[ILUG] Interesting article
Kevin Philp
kevin at cybercolloids.net
Thu Apr 28 17:48:42 IST 2005
On Thursday 28 April 2005 15:41, PJ Wall wrote:
>Niall O Broin wrote:
>> On 28 Apr 2005, at 15:21, PJ Wall wrote:
>>> Yep, I have no problems agreeing with you Niall, but I'm currently
>>> researching a thesis in this area at the moment, and that is exactly
>>> what a number of organisations are telling me.

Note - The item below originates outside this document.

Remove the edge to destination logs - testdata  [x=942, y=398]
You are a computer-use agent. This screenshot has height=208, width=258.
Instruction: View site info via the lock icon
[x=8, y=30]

>>> We all have to remember that some decision makers in organisations
>>> may not be aware of Open Source. I agree with you that this is NOT
>>> an insurmountable obstacle as you say, but I also firmly believe that
>>> it IS a pretty big one.
>>>
>>> The incentives to go OSS are greatly diminished if a "critical" app
>>> is not Windows compatible. Getting a similar app written can be
>>> expensive and time consuming, and there are no guarantees that the
>>> same functionality will be delivered. We all know about the
>>> "software crisis" right?
>>>
>>> All I'm saying I suppose is that I think organisations with limited
>>> IT budgets (not to mention ROI considerations) are willing to put up
>>> with all the expense, poor reliability, and hassle that proprietary
>>> software brings, if the alternative is a switch to OSS that involves
>>> uncertanty and writing new software from scratch.
>>
>> IMO what's happening here, in a lot of cases, is that Linux is gaining
>> a lot of visibility, and senior people in organisations are musing
>> "Hmm - maybe we could use that". They ask the question of their IT
>> people who in many cases are diehard MS users and they seek something
>> to reinforce their position so they say "We can't move to Linux
>> because the XYZZY application is not Linux compatible" and as far as
>> they're concerned, the monkey is off their back.
>>
>> Any organisation deploying IT solutions should be evaluating those
>> solutions on a cost/benefit analysis basis, taking all factors into
>> account. If they were to consider a switch to Linux, one of those
>> factors would be say staff training costs, which for admin. staff
>> might be quite high. However, it's an awful lot easier to simply say
>> mention the XYZZY factor as above, and stay where you are, than to do
>> a reasoned cost benefit analysis.
>>
>> Never underestimate the power of inertia as a determinant of human
>> activity.
>>
>>
>>
>> Niall
>
>Niall
>
>Well said... I could not agree more.
>
>This is a very accurate representation of what I am finding as I
>continue researching this.
As we are a small company that does use Linux on desktops and servers I have
noticed several things about my fellow small companies:
Generally they know nothing about computers and don't care. Its a tool.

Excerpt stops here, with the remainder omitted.